Kein dritter „Stern des Sports“ für den TSV Elleringhausen: Beim Bundesfinale des Vereinswettbewerbs gewann ein Verein aus Hannover.

Korbach – Die Luft war ziemlich genau um 11 Uhr raus. Einzelnen im Konferenzraum der Waldecker Bank in Korbach entwich sie hörbar.
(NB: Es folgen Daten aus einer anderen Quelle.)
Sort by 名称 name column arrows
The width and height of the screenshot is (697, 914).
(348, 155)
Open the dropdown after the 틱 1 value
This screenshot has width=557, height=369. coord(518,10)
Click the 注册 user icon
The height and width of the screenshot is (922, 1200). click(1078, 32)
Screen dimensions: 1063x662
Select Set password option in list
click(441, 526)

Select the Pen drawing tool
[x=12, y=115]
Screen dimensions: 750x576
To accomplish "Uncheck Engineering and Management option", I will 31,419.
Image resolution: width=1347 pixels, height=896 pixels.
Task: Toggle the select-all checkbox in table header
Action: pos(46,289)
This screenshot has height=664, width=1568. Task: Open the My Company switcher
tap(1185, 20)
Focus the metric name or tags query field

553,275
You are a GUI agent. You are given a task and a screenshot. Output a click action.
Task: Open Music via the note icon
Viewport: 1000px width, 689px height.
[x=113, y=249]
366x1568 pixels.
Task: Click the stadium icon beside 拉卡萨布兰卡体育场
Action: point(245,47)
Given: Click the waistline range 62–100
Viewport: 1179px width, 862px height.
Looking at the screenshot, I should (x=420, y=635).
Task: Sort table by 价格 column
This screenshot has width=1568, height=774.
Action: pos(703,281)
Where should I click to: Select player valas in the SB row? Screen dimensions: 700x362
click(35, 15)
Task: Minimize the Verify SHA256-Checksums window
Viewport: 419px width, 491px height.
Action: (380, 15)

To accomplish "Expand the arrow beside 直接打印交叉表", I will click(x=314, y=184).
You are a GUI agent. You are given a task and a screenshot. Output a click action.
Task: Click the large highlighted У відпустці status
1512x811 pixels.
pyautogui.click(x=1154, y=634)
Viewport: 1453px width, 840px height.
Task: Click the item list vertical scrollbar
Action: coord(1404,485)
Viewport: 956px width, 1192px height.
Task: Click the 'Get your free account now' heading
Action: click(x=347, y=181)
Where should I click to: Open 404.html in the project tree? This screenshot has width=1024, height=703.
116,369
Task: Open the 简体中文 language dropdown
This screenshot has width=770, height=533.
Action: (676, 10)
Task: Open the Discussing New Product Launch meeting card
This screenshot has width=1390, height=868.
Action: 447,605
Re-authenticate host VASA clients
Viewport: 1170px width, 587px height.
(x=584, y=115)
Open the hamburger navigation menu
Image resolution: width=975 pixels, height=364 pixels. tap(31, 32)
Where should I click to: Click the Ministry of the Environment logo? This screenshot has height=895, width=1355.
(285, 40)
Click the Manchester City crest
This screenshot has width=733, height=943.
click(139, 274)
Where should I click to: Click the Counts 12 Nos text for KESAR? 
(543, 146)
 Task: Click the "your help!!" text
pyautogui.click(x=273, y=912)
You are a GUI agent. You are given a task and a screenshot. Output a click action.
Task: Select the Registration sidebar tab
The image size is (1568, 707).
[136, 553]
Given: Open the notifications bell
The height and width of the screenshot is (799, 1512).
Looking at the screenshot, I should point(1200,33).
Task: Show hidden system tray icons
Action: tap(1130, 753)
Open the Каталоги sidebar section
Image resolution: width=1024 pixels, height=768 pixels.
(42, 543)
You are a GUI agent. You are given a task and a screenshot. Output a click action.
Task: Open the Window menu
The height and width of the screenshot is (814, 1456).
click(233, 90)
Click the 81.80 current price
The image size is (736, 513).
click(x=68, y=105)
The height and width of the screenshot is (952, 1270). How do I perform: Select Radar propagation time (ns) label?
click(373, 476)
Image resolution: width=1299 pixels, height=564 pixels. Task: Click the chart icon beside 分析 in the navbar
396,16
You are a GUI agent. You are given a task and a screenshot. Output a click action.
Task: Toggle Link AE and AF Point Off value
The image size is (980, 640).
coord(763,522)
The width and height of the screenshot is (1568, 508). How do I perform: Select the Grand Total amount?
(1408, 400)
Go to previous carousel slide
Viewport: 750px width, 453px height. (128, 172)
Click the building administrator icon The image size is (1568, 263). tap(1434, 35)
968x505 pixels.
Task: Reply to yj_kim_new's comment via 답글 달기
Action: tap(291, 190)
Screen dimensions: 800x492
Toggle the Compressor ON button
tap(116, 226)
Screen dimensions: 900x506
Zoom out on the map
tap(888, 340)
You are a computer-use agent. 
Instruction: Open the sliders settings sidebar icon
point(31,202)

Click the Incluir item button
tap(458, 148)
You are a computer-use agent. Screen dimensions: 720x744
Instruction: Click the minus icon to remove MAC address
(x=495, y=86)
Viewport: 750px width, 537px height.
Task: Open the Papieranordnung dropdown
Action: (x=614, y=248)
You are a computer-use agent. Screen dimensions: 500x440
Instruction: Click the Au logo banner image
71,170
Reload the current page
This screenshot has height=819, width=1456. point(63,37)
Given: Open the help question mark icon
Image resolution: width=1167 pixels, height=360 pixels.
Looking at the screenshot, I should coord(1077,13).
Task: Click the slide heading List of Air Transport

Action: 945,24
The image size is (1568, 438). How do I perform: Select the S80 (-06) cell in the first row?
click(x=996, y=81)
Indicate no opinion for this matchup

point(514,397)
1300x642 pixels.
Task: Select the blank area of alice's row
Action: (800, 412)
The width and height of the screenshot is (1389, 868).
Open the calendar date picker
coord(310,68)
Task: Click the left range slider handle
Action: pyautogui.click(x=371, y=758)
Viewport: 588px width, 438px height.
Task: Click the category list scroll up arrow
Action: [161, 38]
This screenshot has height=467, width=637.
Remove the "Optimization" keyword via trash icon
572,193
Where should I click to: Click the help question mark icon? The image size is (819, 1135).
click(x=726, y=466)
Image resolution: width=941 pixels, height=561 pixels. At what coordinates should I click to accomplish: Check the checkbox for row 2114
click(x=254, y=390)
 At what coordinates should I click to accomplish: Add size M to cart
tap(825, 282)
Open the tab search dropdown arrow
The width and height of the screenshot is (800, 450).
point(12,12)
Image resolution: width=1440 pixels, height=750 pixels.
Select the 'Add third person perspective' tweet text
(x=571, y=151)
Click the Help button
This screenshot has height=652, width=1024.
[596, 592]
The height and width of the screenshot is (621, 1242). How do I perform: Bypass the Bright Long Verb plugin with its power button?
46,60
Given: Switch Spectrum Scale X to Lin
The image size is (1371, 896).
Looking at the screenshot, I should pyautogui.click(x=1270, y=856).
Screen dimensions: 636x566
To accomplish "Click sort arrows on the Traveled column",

Kurz war es spannend geworden – als bei der virtuellen Preisverleihung im Bundesfinale um die „Sterne des Sports“ die Kurzporträts der 14 Projekte über den Livestream gingen, die die Jury nicht auf einen der drei ersten Plätze gesetzt hatte. 13 Landessieger waren schon vorgestellt, der TSV Elleringhausen noch nicht – doch dann tauchte als Nummer 14 das grün-weiße Logo des Vereins aus Waldeck auf

Keine weitere funkelnde Auszeichnung also für den „Fitnesspfad“, mit dem der TSV schon für so viel Furore gesorgt hat. .Bei der Ehrung ohne Publikum am Montag in der DZ-Bank in Berlin verkündete Bundespräsident Frank-Walter Steinmeier den Verein IcanDo (Hannover) als Bundessieger und Gewinner des „Großen Sterns des Sports“ in Gold.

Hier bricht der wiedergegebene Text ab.